Prior to this offering, we entered into a forward purchase agreement with Pershing Square, L.P., a Delaware limited partnership, Pershing Square International, Ltd., a Cayman Islands exempted company, and Pershing Square Holdings, Ltd., a Guernsey company (which we refer to collectively as the “forward purchasers”), each of which is a member of our sponsor and is managed by PSCM. Pursuant to the forward purchase agreement, the forward purchasers have agreed to purchase an aggregate of $1,000,000,000 of units (which we refer to as the “committed forward purchase units”), which will have a purchase price of $20.00 and consist of one share of Class A common stock andone-third of one warrant. The purchase of the 50,000,000 committed forward purchase units will take place in one or more private placements in such amounts and at such time or times as the forward purchasers determine, with the full amount to have been purchased no later than simultaneously with the closing of our initial business combination. The forward purchasers’ obligation to purchase the committed forward purchase units may not be transferred to any other parties.

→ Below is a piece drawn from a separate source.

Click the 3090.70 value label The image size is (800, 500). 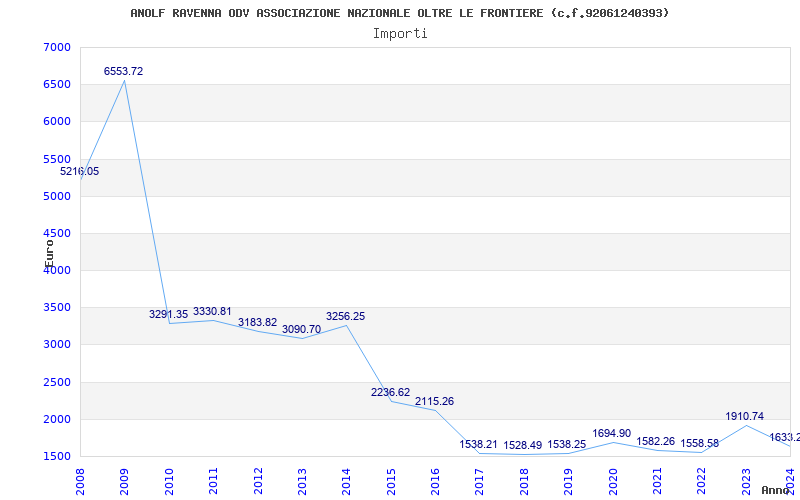pos(301,329)
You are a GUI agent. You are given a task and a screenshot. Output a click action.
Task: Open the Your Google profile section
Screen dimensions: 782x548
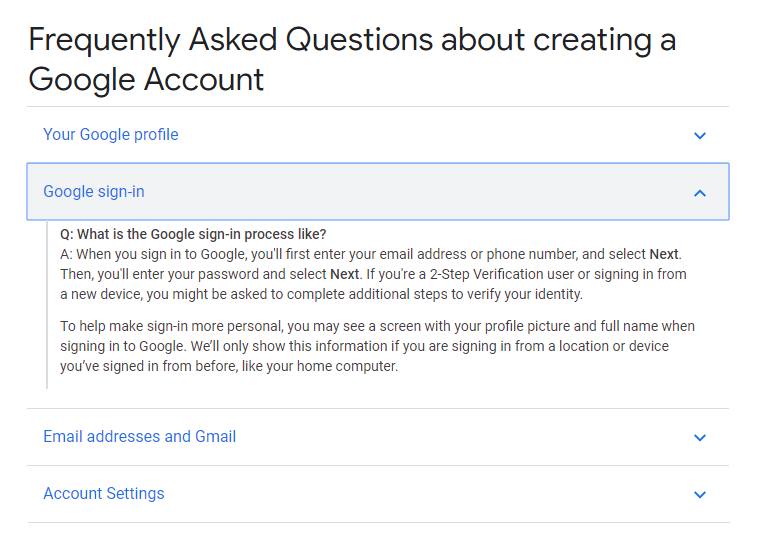tap(378, 135)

The forward purchase agreement also provides that the forward purchasers may elect to purchase up to an additional aggregate of $2,000,000,000 of units (which we refer to as the “additional forward purchase units”), which will also have a purchase price of $20.00 and consist of one share of Class A common stock andone-third of one warrant. Any elections to purchase the up to 100,000,000 additional forward purchase units will also take place in one or more private placements, in such amounts and at such time or times as the forward purchasers determine, but no later than simultaneously with the closing of our initial business combination. We and the forward purchasers may determine, by mutual agreement, to increase the number of additional forward purchase units at any time prior to our initial business combination. The forward purchasers’ right to purchase the additional forward purchase units may be transferred, in whole or in part, to any entity that is managed by PSCM, but not to third parties. The forward purchasers’ obligation or right, as applicable, to purchase the forward purchase units will be allocated among the forward purchasers from time to time as described herein. The proceeds of all purchases made pursuant to the forward purchase agreement will be deposited into our operating account.

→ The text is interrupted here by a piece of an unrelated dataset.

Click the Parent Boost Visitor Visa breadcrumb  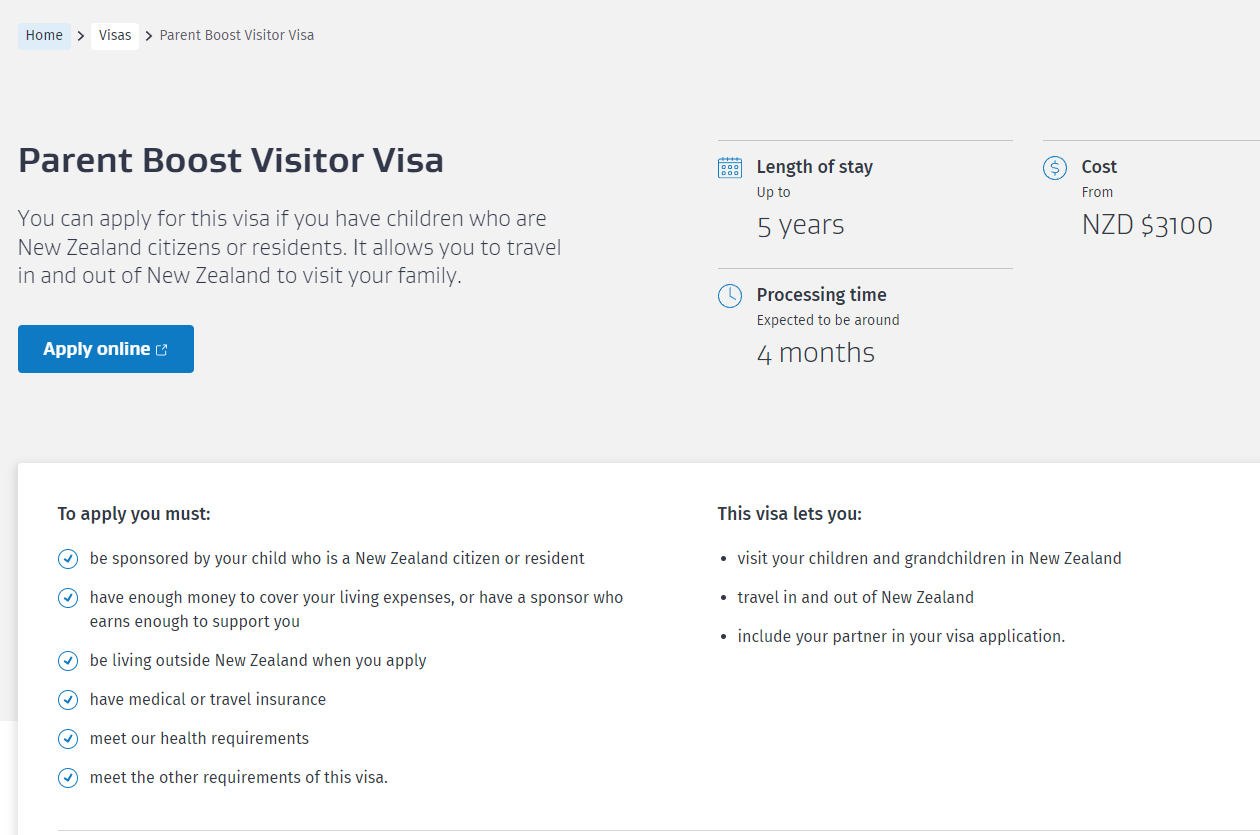tap(237, 36)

We refer to the committed forward purchase units and the additional forward purchase units collectively as the “forward purchase units.” We refer to the shares of Class A common stock and warrants constituting the forward purchase units as the “forward purchase shares” and “forward purchase warrants,” respectively, and collectively with the shares of Class A common stock underlying the forward purchase warrants, the “forward purchase securities.” The forward purchase shares will have no right to receive any distributable Tontine redeemable warrants, no redemption rights in connection with our initial business combination or in connection with certain amendments to our amended and restated certificate of incorporation and will have no rights to liquidating distributions from our trust account in the event we fail to complete our initial business combination within the prescribed time frame. The forward purchase securities, as long as they are held by the forward purchasers or their permitted transferees, will have certain transfer restrictions and registration rights. In all other respects, the terms of the forward purchase shares and forward purchase warrants, respectively, will be identical to the terms of the shares of Class A common stock and the redeemable warrants included in the units being issued in this offering.